Mechanisms and regio- and stereoselectivities in NHC-catalyzed [3+3] annulations for the synthesis of axially and centrally chiral dihydropyridinones

Abstract

Organocatalytic annulation strategies serve as an ideal approach for constructing molecules integrating both axial and central chirality, yet theoretical studies on the origin of stereoselectivity remain insufficient. In this study, the NHC-catalyzed [3+3] annulation between cinnamaldehyde and 2-aminomaleate was systematically investigated through density functional theory (DFT) calculations.

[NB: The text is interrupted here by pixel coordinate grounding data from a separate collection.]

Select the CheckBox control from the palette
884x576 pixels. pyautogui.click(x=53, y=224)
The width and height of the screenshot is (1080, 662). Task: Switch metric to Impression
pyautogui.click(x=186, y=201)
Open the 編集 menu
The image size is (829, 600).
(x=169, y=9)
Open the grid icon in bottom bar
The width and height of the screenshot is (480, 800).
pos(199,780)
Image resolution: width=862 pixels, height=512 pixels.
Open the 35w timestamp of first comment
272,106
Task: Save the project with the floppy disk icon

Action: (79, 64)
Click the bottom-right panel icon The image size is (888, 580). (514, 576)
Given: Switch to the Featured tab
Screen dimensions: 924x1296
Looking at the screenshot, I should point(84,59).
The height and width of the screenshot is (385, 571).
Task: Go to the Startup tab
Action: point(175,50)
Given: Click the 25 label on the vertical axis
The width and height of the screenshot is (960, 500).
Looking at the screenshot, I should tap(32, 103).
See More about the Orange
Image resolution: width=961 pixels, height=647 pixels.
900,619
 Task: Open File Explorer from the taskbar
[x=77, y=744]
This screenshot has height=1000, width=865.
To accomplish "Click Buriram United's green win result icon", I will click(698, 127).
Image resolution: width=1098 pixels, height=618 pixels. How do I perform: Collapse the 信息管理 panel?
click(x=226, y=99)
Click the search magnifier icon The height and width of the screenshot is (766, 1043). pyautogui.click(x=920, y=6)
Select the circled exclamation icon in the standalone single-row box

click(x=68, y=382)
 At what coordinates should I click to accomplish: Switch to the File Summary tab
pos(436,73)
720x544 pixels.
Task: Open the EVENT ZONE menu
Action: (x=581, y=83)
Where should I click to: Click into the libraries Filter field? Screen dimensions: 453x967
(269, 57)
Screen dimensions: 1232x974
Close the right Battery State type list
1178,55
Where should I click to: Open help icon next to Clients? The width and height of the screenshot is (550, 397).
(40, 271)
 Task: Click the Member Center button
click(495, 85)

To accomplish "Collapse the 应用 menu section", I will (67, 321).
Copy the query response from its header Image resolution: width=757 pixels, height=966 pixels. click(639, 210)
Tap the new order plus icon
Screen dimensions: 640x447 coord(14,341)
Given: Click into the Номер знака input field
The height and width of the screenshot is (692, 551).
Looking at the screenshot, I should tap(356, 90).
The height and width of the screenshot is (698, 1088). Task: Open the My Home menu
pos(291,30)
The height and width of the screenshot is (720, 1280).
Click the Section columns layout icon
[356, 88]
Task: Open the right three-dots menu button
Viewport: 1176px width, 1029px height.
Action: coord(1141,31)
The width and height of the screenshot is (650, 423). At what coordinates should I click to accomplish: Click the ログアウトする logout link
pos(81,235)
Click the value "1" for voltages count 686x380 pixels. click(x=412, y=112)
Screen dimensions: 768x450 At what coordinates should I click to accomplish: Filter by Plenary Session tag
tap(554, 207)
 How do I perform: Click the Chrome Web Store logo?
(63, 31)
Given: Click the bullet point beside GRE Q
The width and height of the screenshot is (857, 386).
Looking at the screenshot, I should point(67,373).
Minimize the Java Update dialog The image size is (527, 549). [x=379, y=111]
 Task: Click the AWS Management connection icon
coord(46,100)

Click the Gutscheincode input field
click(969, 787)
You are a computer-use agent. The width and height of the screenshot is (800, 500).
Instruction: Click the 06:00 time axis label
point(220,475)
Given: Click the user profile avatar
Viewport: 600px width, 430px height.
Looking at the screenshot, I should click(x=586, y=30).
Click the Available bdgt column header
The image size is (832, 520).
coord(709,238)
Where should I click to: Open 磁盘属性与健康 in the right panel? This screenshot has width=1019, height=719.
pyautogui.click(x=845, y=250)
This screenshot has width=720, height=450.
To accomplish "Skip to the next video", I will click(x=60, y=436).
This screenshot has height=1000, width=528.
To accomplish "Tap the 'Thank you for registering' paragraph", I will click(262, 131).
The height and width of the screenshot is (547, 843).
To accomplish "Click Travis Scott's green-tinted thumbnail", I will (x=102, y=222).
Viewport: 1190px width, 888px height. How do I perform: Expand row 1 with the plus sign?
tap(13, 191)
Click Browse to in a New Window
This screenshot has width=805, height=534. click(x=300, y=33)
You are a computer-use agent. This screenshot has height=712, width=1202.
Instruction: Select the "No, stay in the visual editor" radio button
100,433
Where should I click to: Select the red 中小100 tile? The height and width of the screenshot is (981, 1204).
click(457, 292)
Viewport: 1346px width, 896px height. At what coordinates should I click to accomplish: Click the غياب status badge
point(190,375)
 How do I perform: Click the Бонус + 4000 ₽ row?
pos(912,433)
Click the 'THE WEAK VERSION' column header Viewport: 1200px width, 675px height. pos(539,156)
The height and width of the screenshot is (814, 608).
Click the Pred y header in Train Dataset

The catalytic cycle involves eight key steps: nucleophilic addition, 1,2-proton transfer, oxidation, Michael addition, protonation, deprotonation, ring closure, and catalyst dissociation. Deprotonation is identified as the rate-determining step, with an overall energy barrier of 19.7 kcal mol⁻¹. The Michael addition step is the stereoselectivity-controlling step that preferentially generates the R-configuration product, consistent with the experimental results. The calculated enantiomeric excess value of 89.3% aligns well with experimental observations (90% ee). Noncovalent interaction (NCI) analysis revealed that the stability of the key stereoselective transition state can be traced to LP⋯π, C–H⋯O and C–H⋯N interactions. The mechanistic insights should be helpful for understanding the origins of stereoselectivity in NHC-catalyzed atroposelective annulations.